The Tag Mask importer scans a number of root folders for any files that match the given include masks and extracts metadata (tags) from the folder and file names using Tag Masks.
In a lot of cases, we use directory and file naming schemes to organize our files in a way that makes sense to us. The Tag Mask importer has a simple yet powerful mechanism for conveying these naming schemes to the media library.
A very common example is seen when we store music. We typically put the music files into a directory structure that has a meaning attached to each level and is easy for us to use. In some cases, we may decide to create a “music” folder and say that it will contain a folder for each artist. Inside each artist folder, we may create a folder for each album and put the music files there. Furthermore, we may decide that each music file will have as its name, the track number followed by a dash and then the name of the track.
To put this more succinctly, we could say that we have 3 directory levels.
Level 1 is called the “root” and corresponds to the “music” folder.
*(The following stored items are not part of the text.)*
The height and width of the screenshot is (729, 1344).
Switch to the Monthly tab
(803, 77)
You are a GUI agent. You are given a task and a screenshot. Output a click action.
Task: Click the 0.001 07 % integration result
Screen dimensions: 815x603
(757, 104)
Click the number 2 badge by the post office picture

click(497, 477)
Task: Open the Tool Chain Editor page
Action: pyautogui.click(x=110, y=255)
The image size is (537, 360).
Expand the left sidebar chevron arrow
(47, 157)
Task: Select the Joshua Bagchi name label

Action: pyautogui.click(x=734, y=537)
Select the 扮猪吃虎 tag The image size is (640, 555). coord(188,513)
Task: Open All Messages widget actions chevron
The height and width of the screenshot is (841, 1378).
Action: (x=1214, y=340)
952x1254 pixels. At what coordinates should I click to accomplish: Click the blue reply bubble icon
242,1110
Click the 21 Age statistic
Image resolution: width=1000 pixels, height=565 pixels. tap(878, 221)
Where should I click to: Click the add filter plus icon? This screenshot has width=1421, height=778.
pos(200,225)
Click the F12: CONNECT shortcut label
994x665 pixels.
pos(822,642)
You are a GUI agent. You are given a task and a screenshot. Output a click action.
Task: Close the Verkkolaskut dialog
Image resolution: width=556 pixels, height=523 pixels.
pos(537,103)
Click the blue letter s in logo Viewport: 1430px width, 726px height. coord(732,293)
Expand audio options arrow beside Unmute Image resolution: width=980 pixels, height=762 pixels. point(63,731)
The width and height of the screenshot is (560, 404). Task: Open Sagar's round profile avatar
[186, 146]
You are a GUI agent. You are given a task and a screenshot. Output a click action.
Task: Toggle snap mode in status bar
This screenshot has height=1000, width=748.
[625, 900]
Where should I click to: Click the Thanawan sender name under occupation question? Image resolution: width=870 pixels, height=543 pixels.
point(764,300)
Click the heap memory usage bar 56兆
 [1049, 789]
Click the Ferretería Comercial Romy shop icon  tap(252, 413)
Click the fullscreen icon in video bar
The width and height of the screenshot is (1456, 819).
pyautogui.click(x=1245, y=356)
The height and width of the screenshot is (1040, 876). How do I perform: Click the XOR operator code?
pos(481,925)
Level 2 is called the “artist” level
Level 3 is called the “album” level
And, each file in level 3 is named “track”-“name”.”extension”
A Tag Mask is nothing more than a language to convey the information we described above. A good Tag Mask for this case would be:
<artist>\<album>\<track>-<name>.<extension>
Because Level 1 is the “music” folder, we don’t have to specify it as part of the Tag Mask. But, we name each subsequent level and parts of the file name using the Tag Mask language.
In this language, we simply give each part a name in between < and >; this is called a tag. Text that is not within < and > is considered a separator.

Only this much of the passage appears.